● Stored records
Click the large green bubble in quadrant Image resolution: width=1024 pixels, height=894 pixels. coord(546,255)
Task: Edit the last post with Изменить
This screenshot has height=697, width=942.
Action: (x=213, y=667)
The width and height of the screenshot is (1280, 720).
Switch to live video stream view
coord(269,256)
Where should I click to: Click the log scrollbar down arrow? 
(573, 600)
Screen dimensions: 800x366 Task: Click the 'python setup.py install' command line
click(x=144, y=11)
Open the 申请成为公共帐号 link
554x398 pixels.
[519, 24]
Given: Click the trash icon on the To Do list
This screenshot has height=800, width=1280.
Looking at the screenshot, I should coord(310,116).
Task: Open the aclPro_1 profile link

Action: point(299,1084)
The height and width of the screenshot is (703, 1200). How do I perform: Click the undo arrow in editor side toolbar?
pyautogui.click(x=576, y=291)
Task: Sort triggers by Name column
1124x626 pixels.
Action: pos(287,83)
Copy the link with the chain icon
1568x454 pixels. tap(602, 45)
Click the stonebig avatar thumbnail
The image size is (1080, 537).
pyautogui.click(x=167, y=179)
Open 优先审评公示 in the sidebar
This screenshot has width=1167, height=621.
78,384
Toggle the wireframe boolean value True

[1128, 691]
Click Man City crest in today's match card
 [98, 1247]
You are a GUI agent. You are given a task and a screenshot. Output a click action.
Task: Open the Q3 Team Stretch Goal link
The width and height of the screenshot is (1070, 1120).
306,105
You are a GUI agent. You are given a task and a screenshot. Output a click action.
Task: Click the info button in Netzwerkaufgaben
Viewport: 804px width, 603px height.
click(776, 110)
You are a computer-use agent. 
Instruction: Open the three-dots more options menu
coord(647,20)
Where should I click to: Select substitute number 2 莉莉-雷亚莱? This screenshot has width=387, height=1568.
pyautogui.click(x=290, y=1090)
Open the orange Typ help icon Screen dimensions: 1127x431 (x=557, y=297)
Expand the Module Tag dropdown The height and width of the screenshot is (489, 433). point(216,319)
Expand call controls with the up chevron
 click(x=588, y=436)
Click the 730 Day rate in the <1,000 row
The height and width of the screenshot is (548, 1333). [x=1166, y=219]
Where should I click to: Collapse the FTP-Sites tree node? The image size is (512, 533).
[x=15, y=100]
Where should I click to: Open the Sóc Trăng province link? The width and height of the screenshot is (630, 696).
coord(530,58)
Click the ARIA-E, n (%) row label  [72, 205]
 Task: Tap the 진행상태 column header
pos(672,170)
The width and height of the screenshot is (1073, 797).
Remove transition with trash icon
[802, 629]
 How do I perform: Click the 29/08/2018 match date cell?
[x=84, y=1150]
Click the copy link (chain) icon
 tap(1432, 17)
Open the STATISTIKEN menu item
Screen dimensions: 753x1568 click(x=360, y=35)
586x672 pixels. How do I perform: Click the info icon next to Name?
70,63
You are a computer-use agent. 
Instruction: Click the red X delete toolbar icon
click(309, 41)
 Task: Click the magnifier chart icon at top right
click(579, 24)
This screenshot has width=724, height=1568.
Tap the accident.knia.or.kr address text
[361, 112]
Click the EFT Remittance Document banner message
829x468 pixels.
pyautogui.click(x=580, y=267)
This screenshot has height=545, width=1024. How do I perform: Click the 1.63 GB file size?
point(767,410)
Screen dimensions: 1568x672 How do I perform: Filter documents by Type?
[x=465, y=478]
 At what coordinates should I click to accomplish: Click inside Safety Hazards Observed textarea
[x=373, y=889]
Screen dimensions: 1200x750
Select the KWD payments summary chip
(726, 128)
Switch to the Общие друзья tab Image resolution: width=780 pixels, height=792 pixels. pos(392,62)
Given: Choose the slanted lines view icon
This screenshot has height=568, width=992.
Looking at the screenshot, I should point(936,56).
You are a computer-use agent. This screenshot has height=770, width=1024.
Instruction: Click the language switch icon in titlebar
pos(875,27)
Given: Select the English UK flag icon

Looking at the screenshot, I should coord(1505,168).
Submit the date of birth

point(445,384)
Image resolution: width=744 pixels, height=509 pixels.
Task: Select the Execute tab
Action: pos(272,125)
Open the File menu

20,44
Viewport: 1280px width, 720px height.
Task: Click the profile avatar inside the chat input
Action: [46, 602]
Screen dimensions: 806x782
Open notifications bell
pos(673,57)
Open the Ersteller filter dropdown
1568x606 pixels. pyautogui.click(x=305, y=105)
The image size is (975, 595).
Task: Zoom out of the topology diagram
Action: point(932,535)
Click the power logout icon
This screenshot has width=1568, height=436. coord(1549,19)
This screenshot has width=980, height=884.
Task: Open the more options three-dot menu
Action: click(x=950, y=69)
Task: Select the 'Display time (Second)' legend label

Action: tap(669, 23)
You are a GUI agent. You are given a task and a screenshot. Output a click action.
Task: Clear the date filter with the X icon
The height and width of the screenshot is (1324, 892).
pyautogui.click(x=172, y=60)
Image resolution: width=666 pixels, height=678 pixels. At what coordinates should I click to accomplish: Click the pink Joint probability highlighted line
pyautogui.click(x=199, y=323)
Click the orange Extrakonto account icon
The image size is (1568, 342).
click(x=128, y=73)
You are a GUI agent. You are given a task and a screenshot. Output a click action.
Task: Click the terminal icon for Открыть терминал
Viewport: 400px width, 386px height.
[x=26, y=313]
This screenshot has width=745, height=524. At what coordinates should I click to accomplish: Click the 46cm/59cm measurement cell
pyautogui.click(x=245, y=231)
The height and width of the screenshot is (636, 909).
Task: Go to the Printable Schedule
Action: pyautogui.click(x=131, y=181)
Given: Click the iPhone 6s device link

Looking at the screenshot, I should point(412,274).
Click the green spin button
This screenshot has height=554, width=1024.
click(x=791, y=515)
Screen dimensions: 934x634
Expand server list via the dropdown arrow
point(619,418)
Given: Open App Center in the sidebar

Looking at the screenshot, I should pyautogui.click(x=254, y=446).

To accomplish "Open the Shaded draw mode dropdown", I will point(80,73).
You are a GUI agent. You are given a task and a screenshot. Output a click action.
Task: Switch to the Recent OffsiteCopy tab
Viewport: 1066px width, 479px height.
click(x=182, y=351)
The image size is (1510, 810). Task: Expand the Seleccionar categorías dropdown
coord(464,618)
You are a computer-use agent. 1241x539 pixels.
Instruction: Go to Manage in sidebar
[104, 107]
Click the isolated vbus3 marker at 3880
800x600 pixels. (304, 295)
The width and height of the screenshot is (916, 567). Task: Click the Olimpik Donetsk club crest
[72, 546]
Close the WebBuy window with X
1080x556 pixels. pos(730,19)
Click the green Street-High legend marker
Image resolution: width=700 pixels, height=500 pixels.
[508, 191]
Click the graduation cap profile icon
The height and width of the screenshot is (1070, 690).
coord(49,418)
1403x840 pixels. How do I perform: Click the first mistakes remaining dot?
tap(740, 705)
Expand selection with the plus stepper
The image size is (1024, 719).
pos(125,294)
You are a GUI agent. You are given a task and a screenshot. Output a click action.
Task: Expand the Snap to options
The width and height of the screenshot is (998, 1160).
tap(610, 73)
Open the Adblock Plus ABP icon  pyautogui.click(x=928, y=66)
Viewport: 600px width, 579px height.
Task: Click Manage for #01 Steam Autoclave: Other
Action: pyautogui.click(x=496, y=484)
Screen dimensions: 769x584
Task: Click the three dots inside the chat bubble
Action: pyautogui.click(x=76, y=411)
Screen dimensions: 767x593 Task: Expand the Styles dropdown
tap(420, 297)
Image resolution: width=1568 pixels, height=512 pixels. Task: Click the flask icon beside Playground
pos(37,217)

● Try it
Check each line in the records above for the word "computer". Return those that have it.

● Task output
You are a computer-use agent. 
You are a computer-use agent. 
You are a computer-use agent. This screenshot has height=770, width=1024.
You are a computer-use agent. 1241x539 pixels.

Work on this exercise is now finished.